Он хрипел и задыхался от ярости, а мальчик бился в его руках и дико вопил на весь лес, пока бродяга не зажал ему ладонью рот и не скрутил назад руки.
Гайзулла, почти теряя сознание, подумал, что это не рука бродяги душит его, а железные руки хозяина горы, что это его глаза горят звериным огнем, а из-под верхней вздернутой губы, как клыки, торчат грязные зубы. Гайзулла хотел крикнуть, молить о пощаде – не губи меня, хозяин горы, я не знал, что это камень твой, он где-то упал здесь и валяется в траве, я не нарочно, я отдам его тебе, – но не мог выдавить ни одного слова. Потом он увидел у самого рта пахнущую потом и карамелью липкую руку и что есть силы вцепился в нее зубами.

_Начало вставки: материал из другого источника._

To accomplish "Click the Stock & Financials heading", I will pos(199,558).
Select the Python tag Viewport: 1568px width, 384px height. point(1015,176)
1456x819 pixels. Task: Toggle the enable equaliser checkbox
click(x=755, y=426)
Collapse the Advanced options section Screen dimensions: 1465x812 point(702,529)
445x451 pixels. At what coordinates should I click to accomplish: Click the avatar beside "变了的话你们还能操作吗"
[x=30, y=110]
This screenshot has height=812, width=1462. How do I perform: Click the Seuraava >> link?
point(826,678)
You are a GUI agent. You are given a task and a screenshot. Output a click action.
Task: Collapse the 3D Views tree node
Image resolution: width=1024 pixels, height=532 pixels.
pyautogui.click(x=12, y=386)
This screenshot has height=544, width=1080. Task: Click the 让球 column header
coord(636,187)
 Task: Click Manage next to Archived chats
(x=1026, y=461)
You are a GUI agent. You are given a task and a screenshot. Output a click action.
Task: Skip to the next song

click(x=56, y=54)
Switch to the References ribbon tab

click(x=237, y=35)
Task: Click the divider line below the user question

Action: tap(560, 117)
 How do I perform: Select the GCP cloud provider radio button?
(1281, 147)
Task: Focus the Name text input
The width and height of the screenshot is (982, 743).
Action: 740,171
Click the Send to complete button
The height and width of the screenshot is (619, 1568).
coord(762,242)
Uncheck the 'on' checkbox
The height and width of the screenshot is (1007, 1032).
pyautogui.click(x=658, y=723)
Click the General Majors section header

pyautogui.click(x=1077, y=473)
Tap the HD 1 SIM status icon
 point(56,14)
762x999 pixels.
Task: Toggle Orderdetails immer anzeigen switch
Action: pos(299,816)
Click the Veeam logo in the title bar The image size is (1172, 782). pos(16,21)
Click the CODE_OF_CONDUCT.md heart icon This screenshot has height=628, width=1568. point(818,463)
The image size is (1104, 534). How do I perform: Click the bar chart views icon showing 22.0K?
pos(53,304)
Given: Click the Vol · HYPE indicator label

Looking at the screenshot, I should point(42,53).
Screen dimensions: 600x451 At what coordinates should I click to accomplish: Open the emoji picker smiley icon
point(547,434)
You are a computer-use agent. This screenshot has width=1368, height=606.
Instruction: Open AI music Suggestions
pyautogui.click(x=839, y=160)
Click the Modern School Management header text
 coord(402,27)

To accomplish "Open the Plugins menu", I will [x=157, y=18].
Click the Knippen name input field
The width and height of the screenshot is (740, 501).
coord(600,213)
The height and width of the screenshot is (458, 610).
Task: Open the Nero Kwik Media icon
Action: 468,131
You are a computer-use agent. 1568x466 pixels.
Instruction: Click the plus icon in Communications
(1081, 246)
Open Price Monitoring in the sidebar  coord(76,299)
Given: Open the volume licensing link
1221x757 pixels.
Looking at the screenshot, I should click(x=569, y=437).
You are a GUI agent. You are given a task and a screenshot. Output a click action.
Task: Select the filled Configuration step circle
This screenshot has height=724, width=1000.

– А-а-а! – вскрикнул Нигматулла, на мгновенье выпустил мальчика из рук, но не успел тот сделать и шага, как он сильным ударом сшиб его на землю.
– Отец!.. Отец! – обезумев от страха, закричал мальчик.
Он пополз, быстро перебирая руками, в густую I траву, но новый удар опрокинул его на спину, и ему показалось, что солнце ослепило его, а стоявшая рядом сосна рухнула на него и накрыла плотной темнотой…
– Что ты делаешь, бандюга? Нигматулла отпрянул в кусты, но, узнав голос своего товарища, пришел в себя.
– Ты же убил его, дурак! – зло выговаривал подскочивший бородач. – Чем помешал тебе этот мальчишка?
Нигматулла стоял бледный и дышал тяжело, как загнанная лошадь.
– Я сам не помню… – хрипло выдохнул он. – Этот звереныш обозвал меня вором!..
– Ты сам зверь – посмотри на себя!
– Ты лучше скажи, Кулсубай, где ты пропадал? – сурово оборвал Нигматулла.
Кулсубай присел на корточки перед мальчиком, стал вытирать подолом рубахи его окровавленное лицо, но в глубине леса послышались чьи-то голоса, хруст веток, и он выпрямился.
– Пойдем, а то нам несдобровать! – Нигматулла потянул его за рукав.
Кулсубай вздохнул и, не говоря больше ни слова, зашагал в лес следом за товарищем…
Они уже не видели, как выбежал на поляну Хайретдин и за ним еще двое мужиков. Едва старик увидел лежавшего в траве сына, как ноги его подкосились, он упал на колени и закричал в голос:
– Гайзулла! Боже мой!.. Сыночек!.. Да кто же это тебя?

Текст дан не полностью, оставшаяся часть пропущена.